■ **Job item**
Turn the stretch of entries from the line containing "Image resolution: width=1920" through the line containing "(1758, 95)." into a numbered list, leaving out blank lines and any pictures.

■ **Raw data**
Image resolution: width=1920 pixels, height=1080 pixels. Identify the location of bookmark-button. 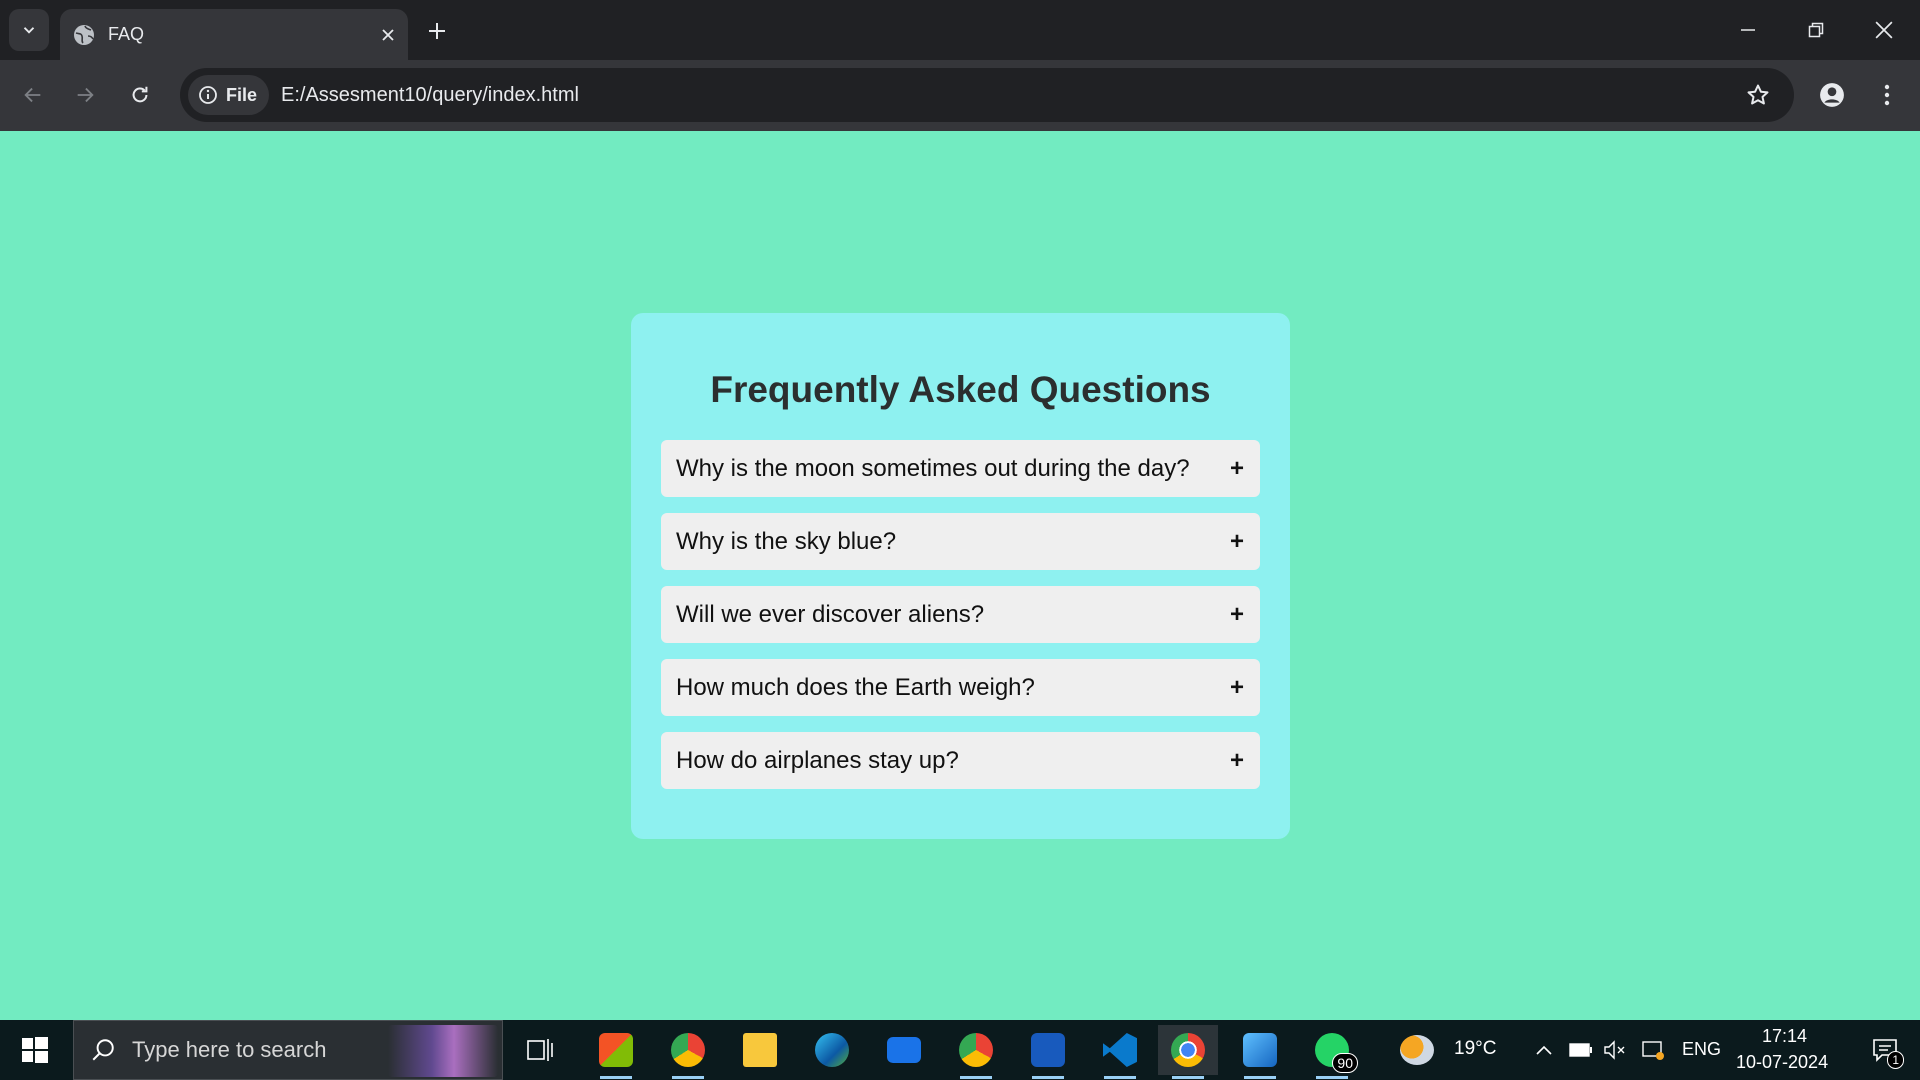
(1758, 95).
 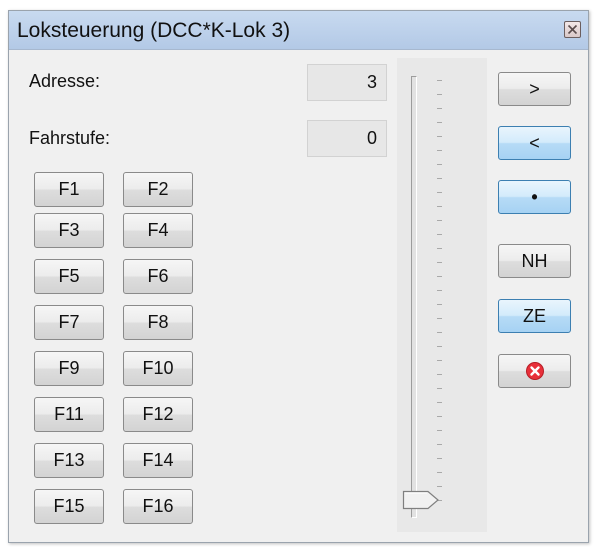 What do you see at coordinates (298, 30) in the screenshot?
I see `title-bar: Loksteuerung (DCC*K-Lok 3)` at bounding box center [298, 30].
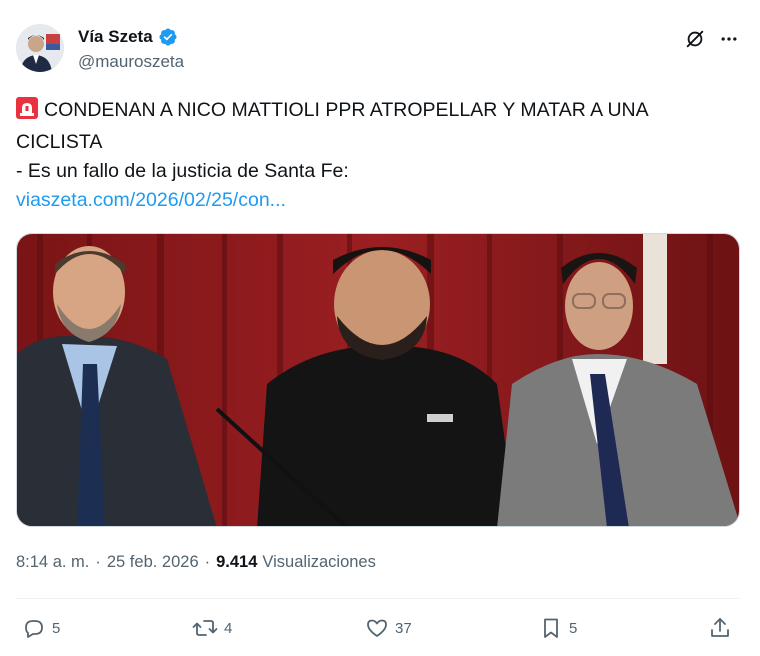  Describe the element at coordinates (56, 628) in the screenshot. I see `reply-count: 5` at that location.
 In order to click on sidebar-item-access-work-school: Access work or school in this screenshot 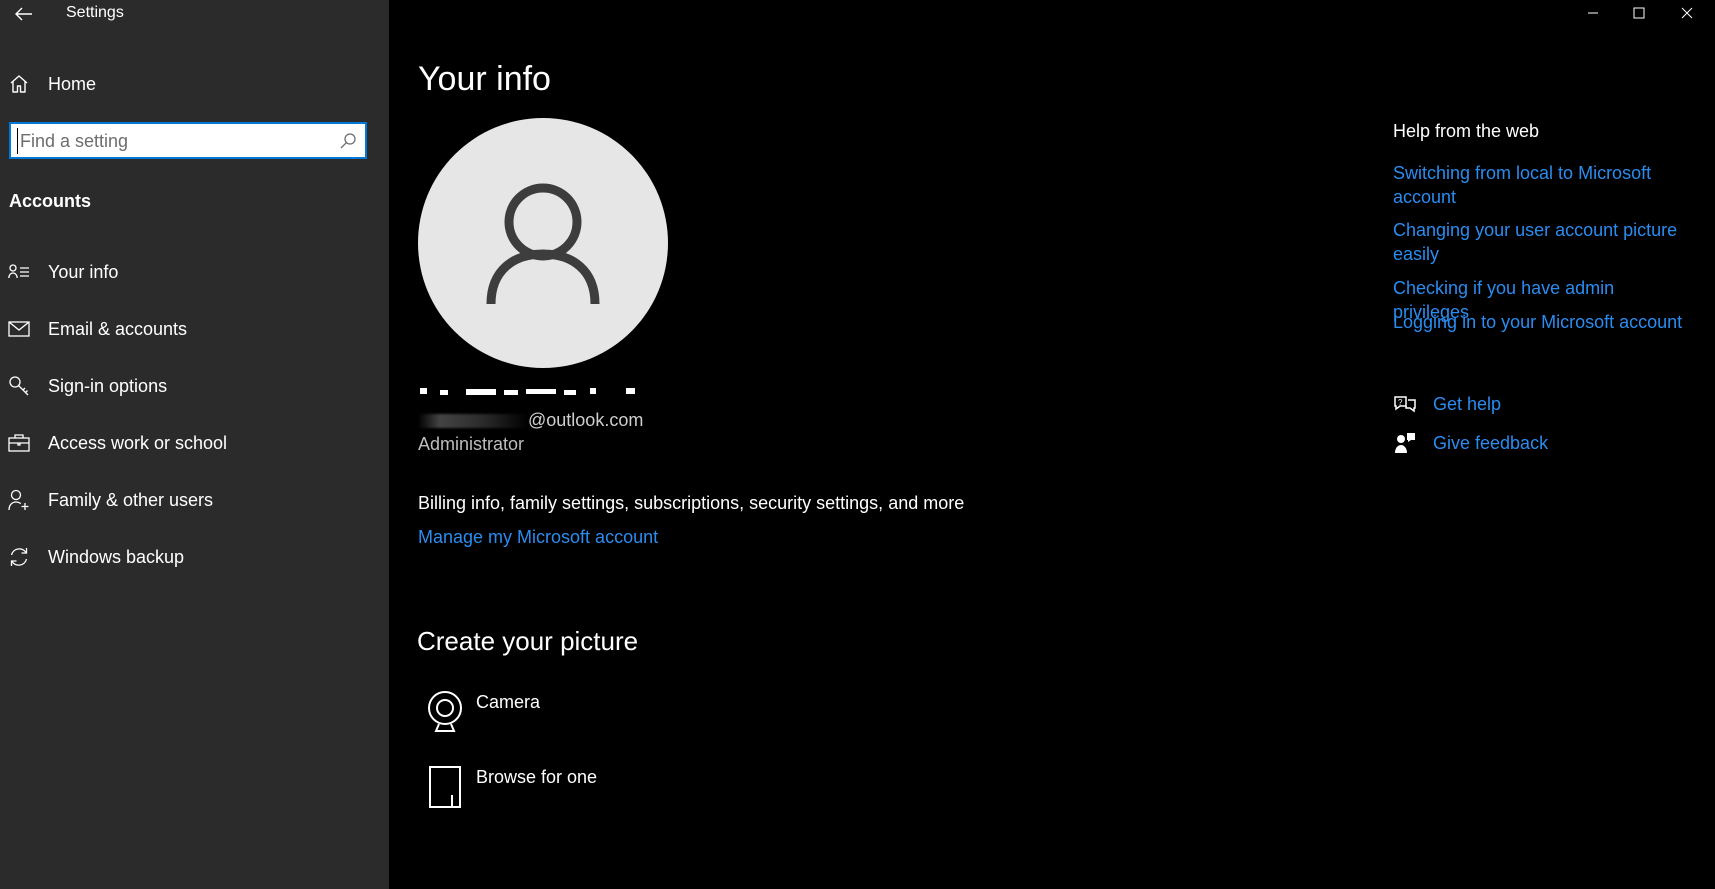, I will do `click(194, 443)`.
==
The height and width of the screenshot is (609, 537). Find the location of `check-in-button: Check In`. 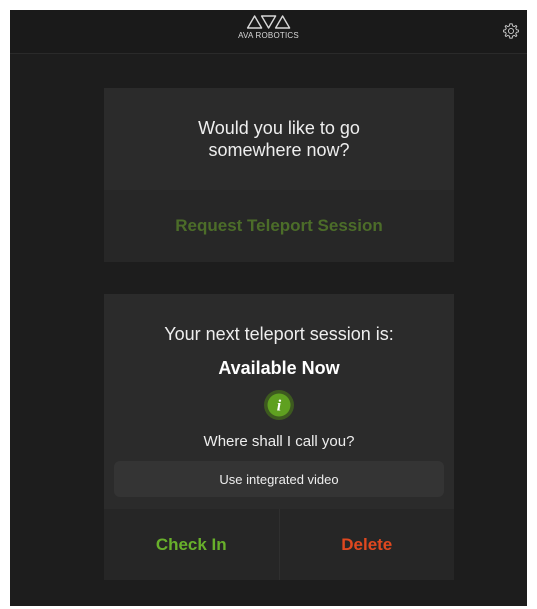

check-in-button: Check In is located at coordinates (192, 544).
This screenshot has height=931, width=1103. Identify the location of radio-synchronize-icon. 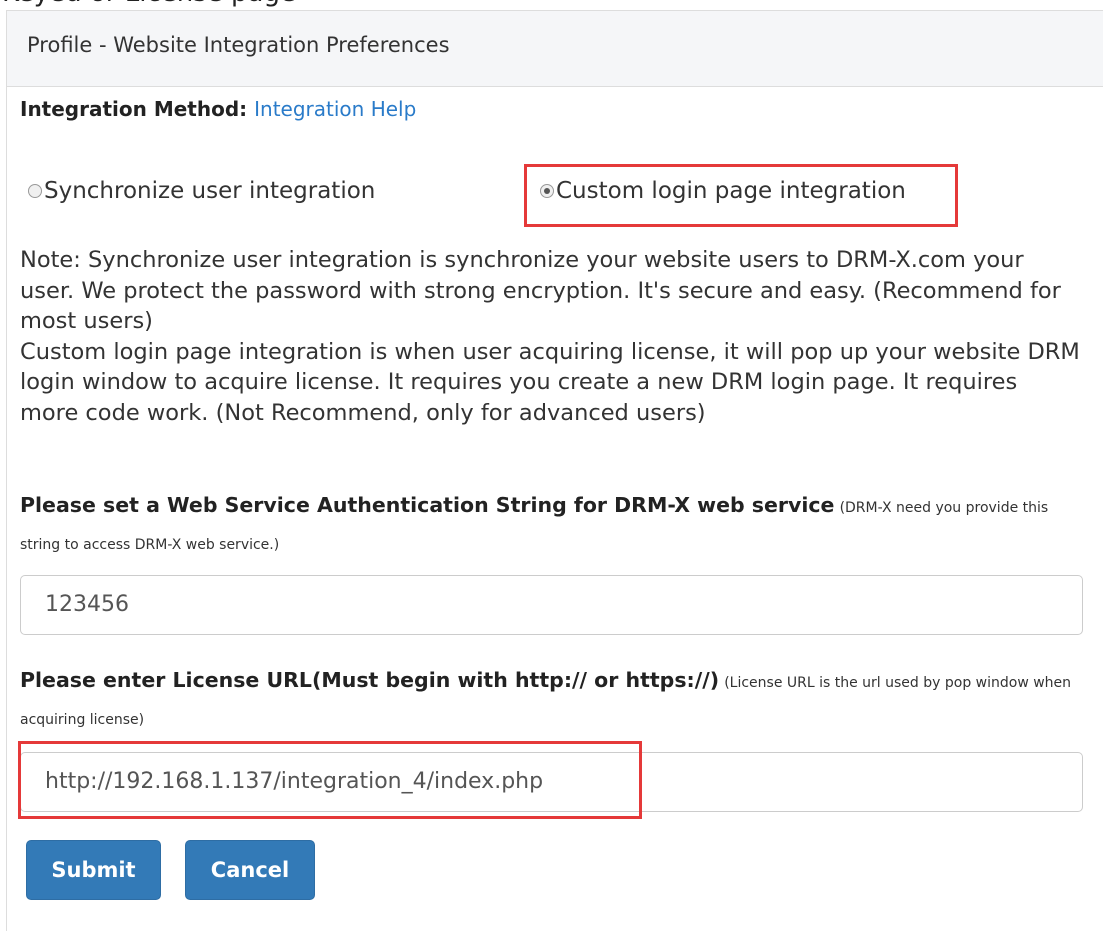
---
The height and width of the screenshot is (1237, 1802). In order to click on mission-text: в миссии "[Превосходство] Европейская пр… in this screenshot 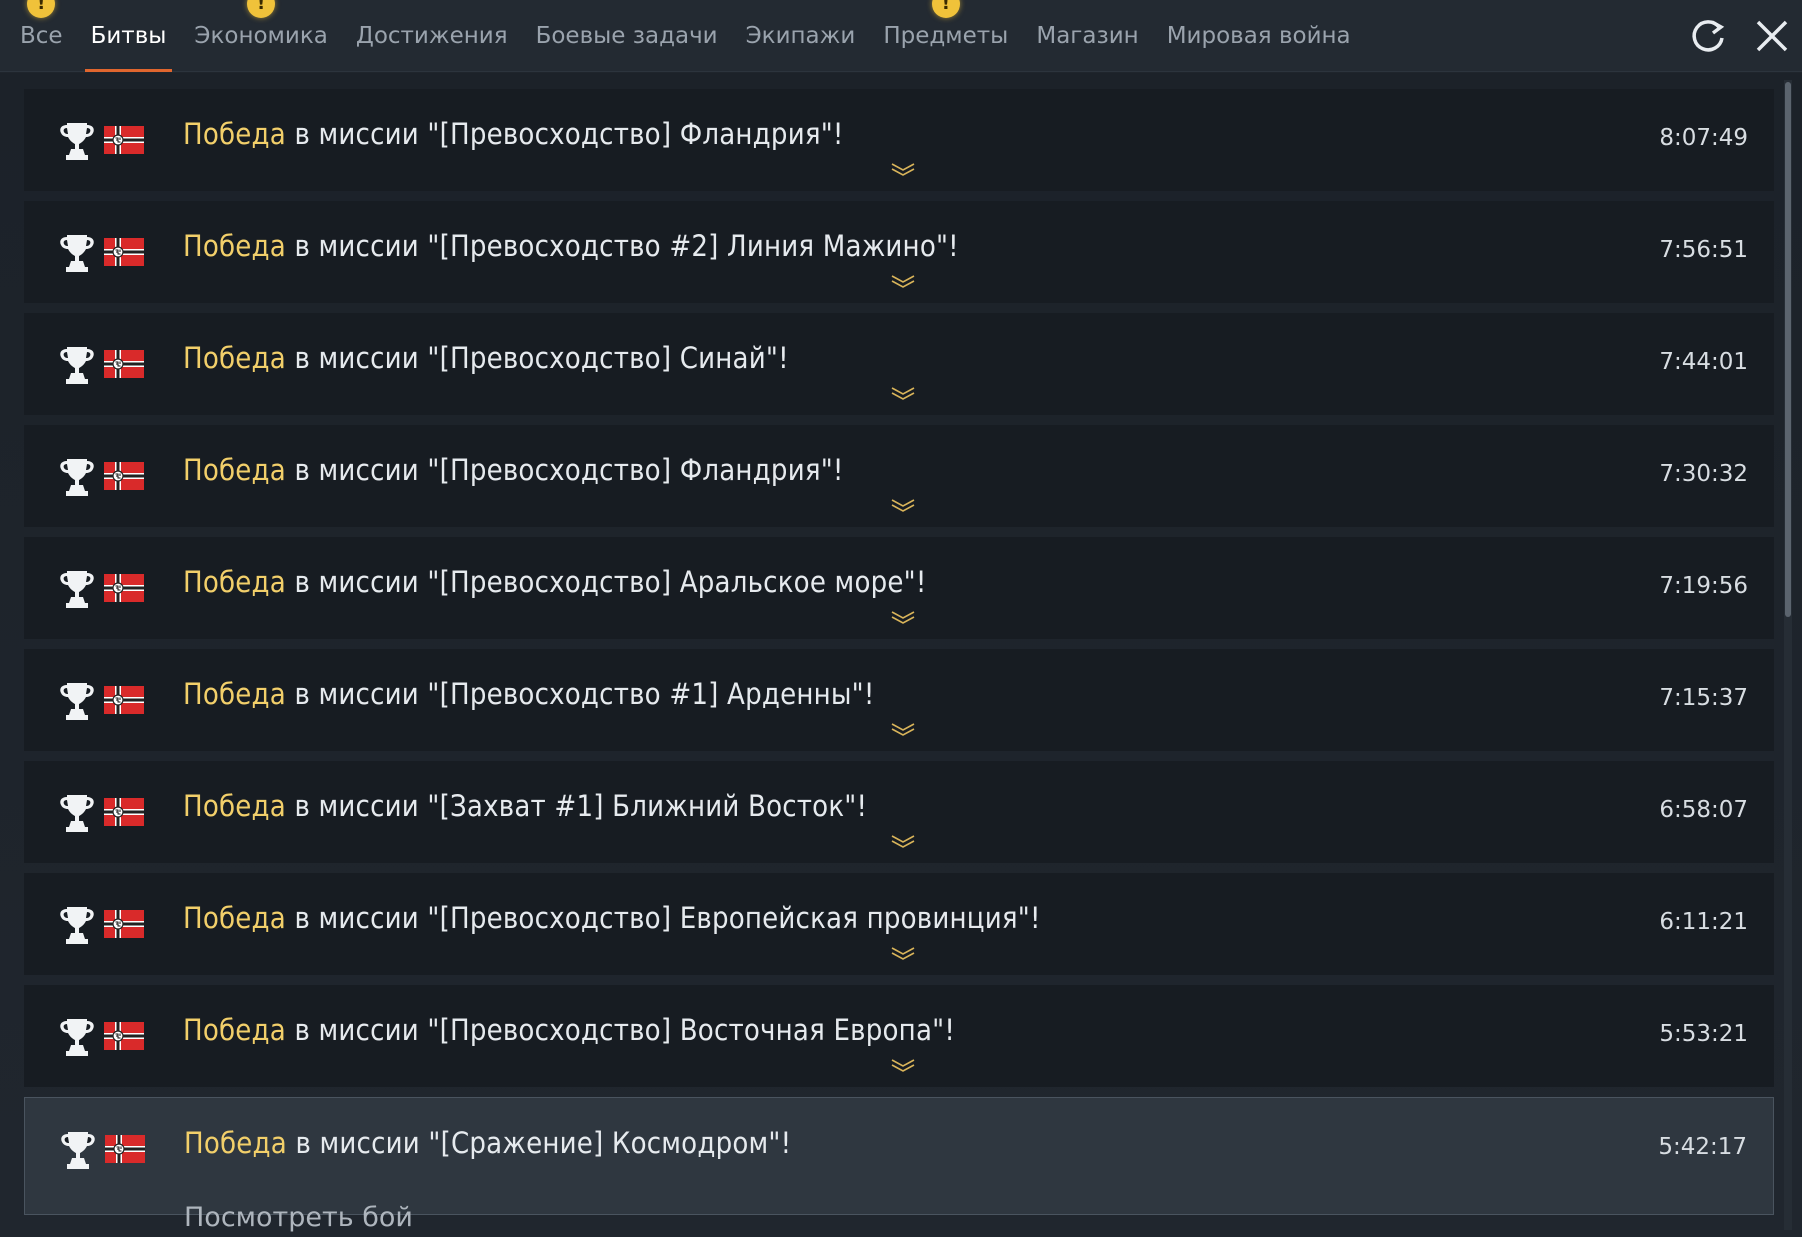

■ **Task output**
1. Image resolution: width=1920 pixels, height=1080 pixels. Identify the location of bookmark-button. 
2. (1758, 95).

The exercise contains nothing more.